Paying the Price to Learn Our History
This issue contains contributions from the faculty of the Church’s Seminaries and Institutes programs as well as Elder M. Russell Ballard’s address to S&I faculty given in February 2016. We dedicate one issue each year to our colleagues teaching high school students as well as to the faculty who teach in college- and university-associated institute programs. The inclusion of Elder Ballard’s remarks signals a call for all of us to engage history more deeply and carefully as we try to help our students navigate the difficulties of our age. Elder Ballard’s remarks serve as a timely reminder to seek out the “best books,” to consult the eleven Gospel Topics Essays on LDS.org, and to pay the price to learn our history.

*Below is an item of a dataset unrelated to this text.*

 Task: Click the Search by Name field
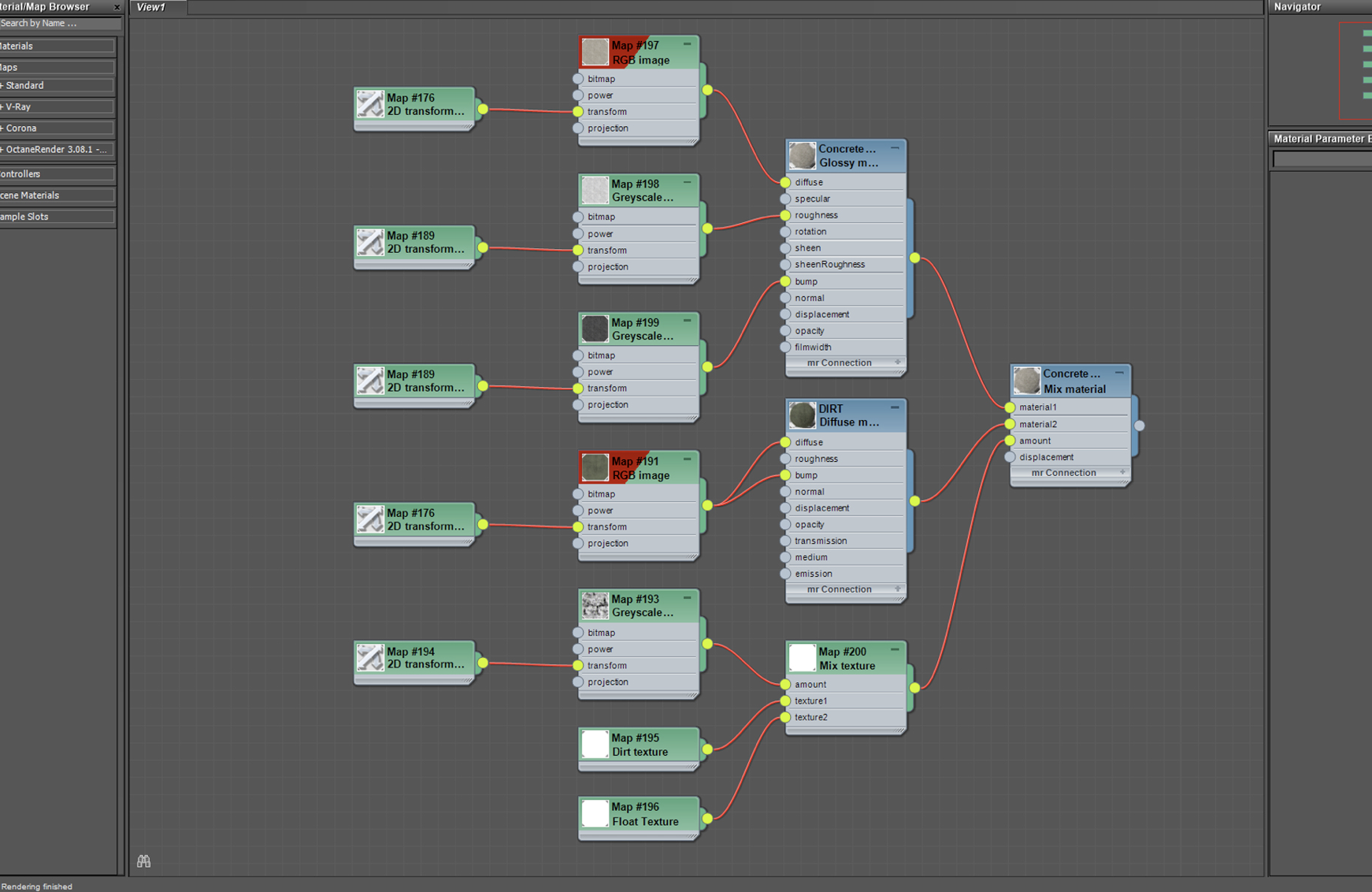60,24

In this issue we offer the third of our difficult topics interviews, and here we present an interview with Paul Reeve on the issue of race. Paul is an expert on the topic and has written several thoughtful and deeply interesting books and articles on the topic of the Church’s ban on the priesthood as well as the issue of race in scripture. I have attempted to steer the conversation towards the classroom in an effort to help all of us find appropriate language to discuss this difficult topic. We hope to continue presenting these essays in future issues of the journal, and I welcome your suggestions for topics that might be covered.

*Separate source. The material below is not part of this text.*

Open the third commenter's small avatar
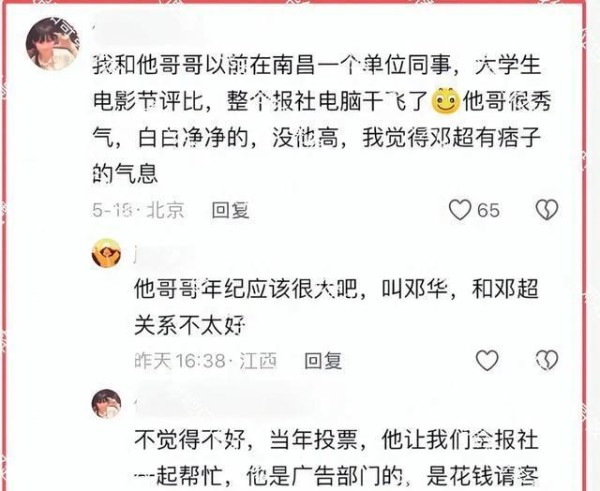The image size is (600, 491). coord(106,404)
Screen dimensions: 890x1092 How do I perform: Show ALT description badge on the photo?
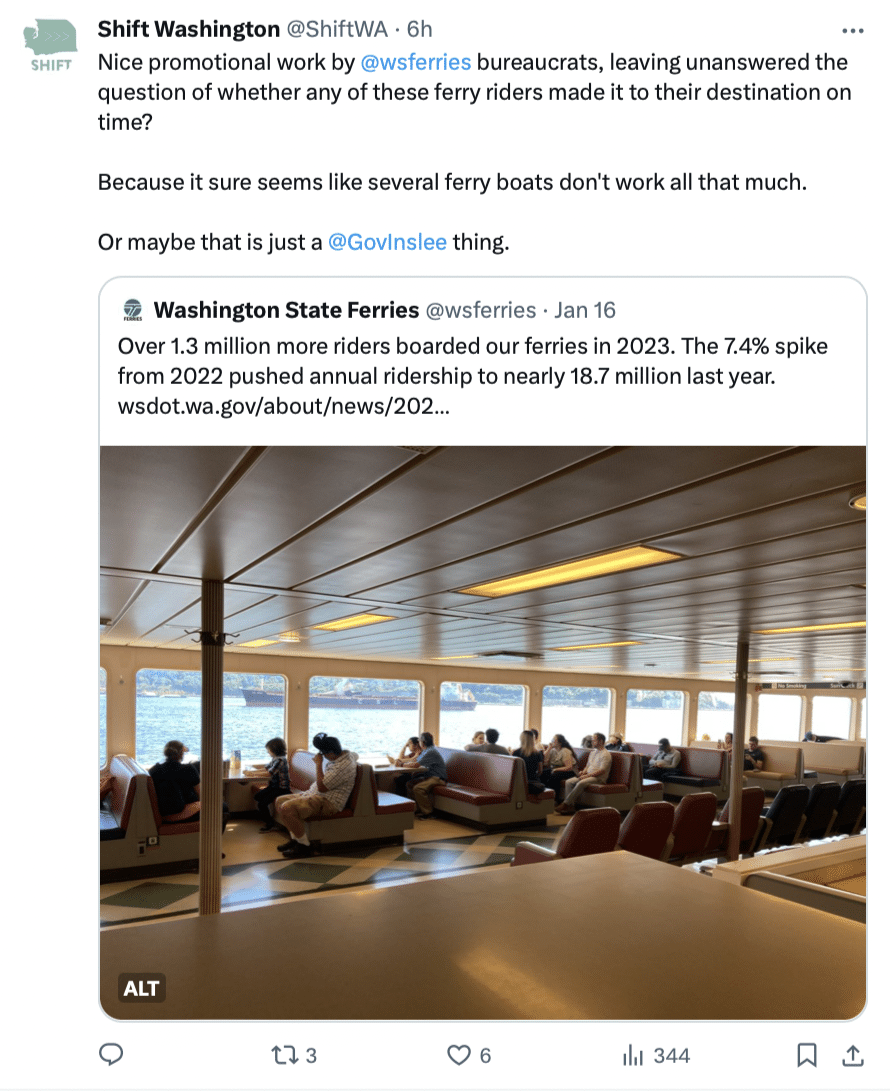coord(141,988)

Finally, I draw your attention to a brief article on the topic of doing Mormon history. D. Brent Smith offers a broad survey of the Mormon History Association (MHA) and how it has engaged and shaped the conversation regarding what it means to be a Mormon historian. For some readers, this information will open up new opportunities to access and present current research. The MHA is a vibrant and growing organization that welcomes scholars of all stripes and backgrounds. The MHA meets annually, and past meetings have proved to be a fruitful venue for discovering what new research is being done and what new publications have appeared in the past year. I hope you find this essay helpful, as I did, and that you enjoy the other insightful essays of this issue.